TEXTE DE L'EXERCICE »
┏━━

« Avec la réserve prudentielle, on va encore demander des efforts aux libéraux ! » : cette crainte d'un cadre du SML, exprimée le week-end dernier lors du 9e congrès du syndicat, illustre les inquiétudes du secteur libéral depuis l'annonce par Agnès Buzyn de la création d'une réserve prudentielle pour les soins de ville, inspirée du mécanisme hospitalier (chaque année, des crédits sont mis en réserve puis dégelés ou annulés).
Lors de son audition devant la commission sénatoriale des affaires sociales, la ministre de la Santé a en effet déclaré que « la construction de l'objectif national des dépenses d'assurance-maladie (ONDAM) 2 019 inclut déjà une réserve prudentielle, une provision de 120 millions d’euros sur les soins de ville ». Sous quelle forme ? S'agit-il de conditionner certaines revalorisations (tarifs, forfaits, dotations) au respect de l'objectif des soins de ville, comme vient le préconise la Cour des comptes ? Faut-il y voir un premier pas vers une maîtrise comptable des dépenses (honoraires, prescriptions, IJ) ?
Quand l'hôpital paye pour le libéral
Interpellé par les cadres du SML, le directeur de la DREES (service des études et des statistiques du ministère de la Santé), Jean-Marc Aubert, a expliqué la problématique qui conduit aux réflexions actuelles.

┗━━

SECTION DES DONNÉES »

┏━━

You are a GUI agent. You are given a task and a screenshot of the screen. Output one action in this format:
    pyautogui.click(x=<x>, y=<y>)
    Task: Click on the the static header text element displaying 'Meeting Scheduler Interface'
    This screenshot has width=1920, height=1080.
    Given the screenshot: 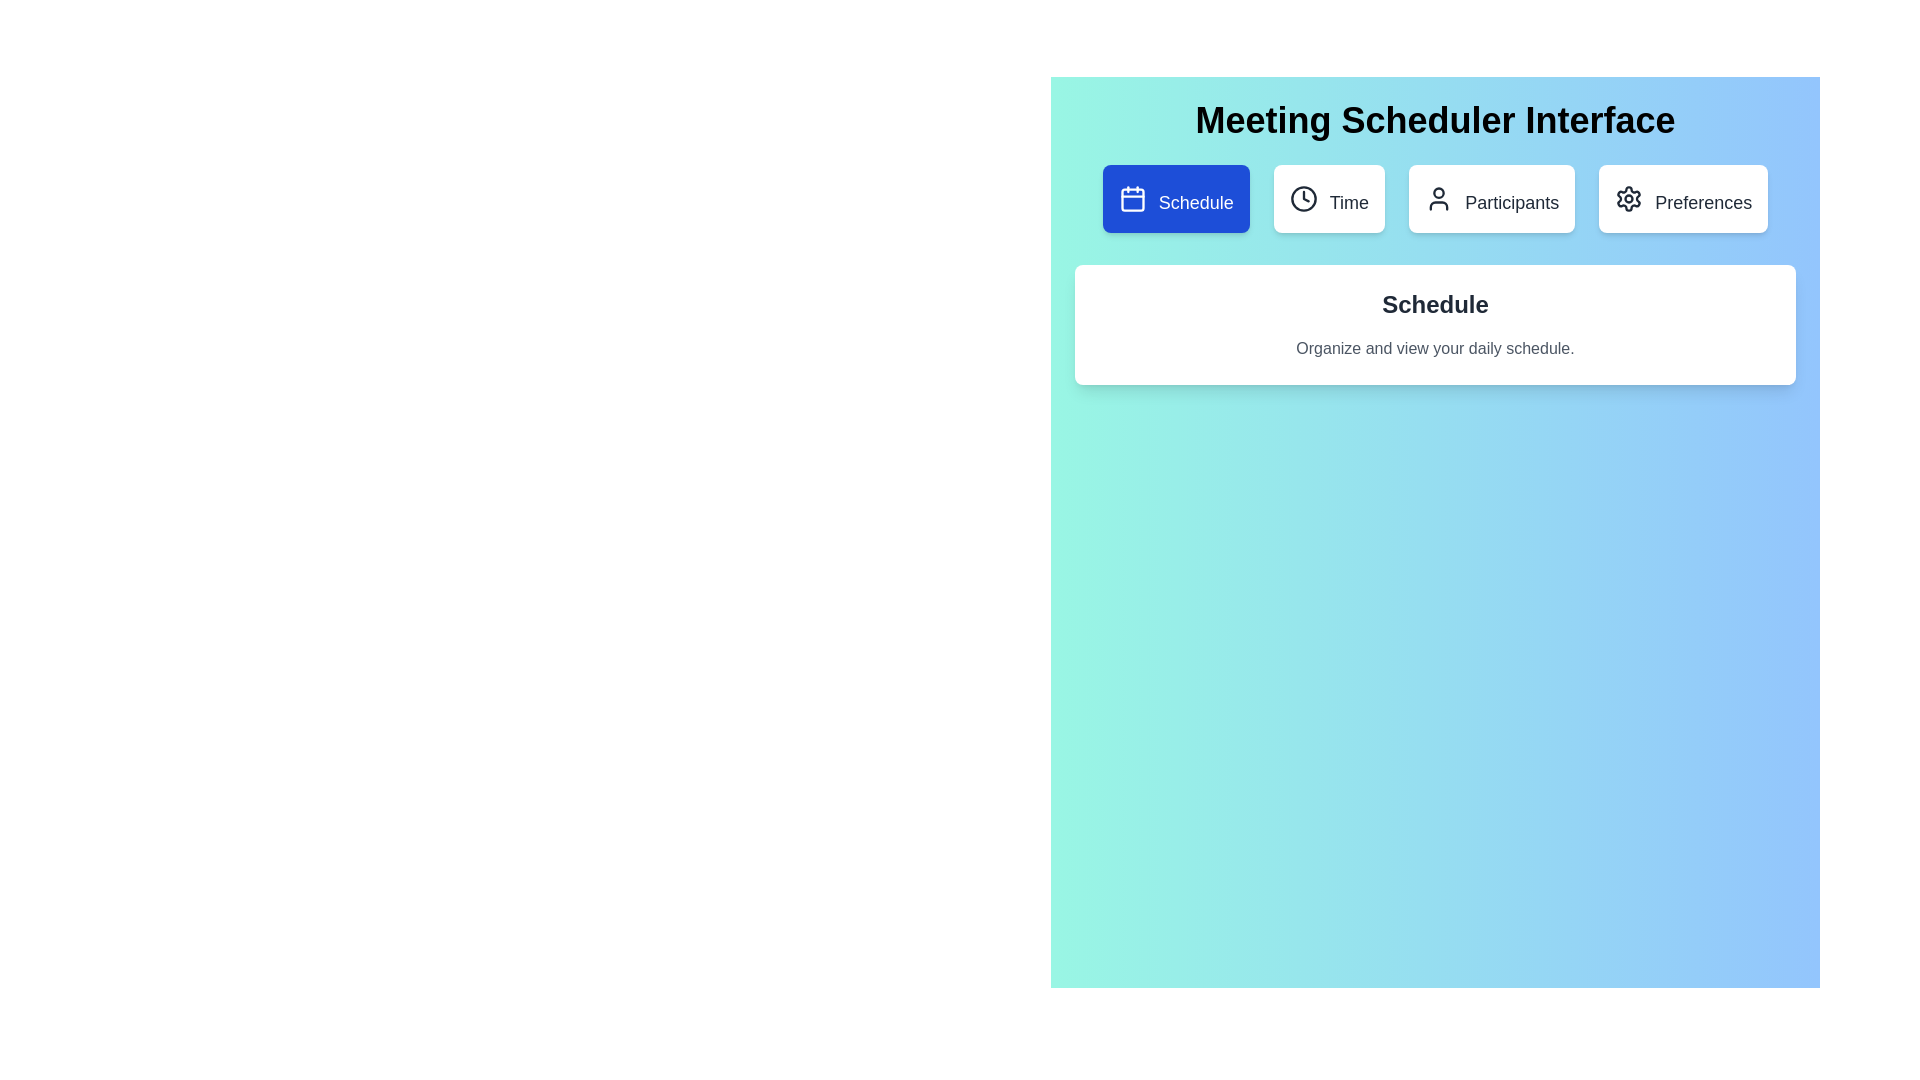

┗━━

D'APRÈS LES INFORMATIONS »
a: Expliquez en une à trois phrases le fonctionnement du mécanisme hospitalier dont s'inspire la réserve prudentielle, tel que le décrit le texte sur la réserve prudentielle.
b: Indiquez si chacune des affirmations suivantes concorde avec le texte sur la réserve prudentielle, en répondant par oui ou par non et en citant les mots du texte qui permettent de trancher : (i) la provision annoncée pour les soins de ville s'élève à 120 millions d'euros ; (ii) la ministre de la Santé s'est exprimée devant une commission de l'Assemblée nationale ; (iii) Jean-Marc Aubert dirige la DREES.

RÉPONSES FOURNIES »
a: Chaque année, des crédits sont mis en réserve, puis ils sont soit dégelés, soit annulés.

b:
(i) Oui : « une provision de 120 millions d’euros sur les soins de ville ».
(ii) Non : « Lors de son audition devant la commission sénatoriale des affaires sociales ».
(iii) Oui : « le directeur de la DREES (service des études et des statistiques du ministère de la Santé), Jean-Marc Aubert ».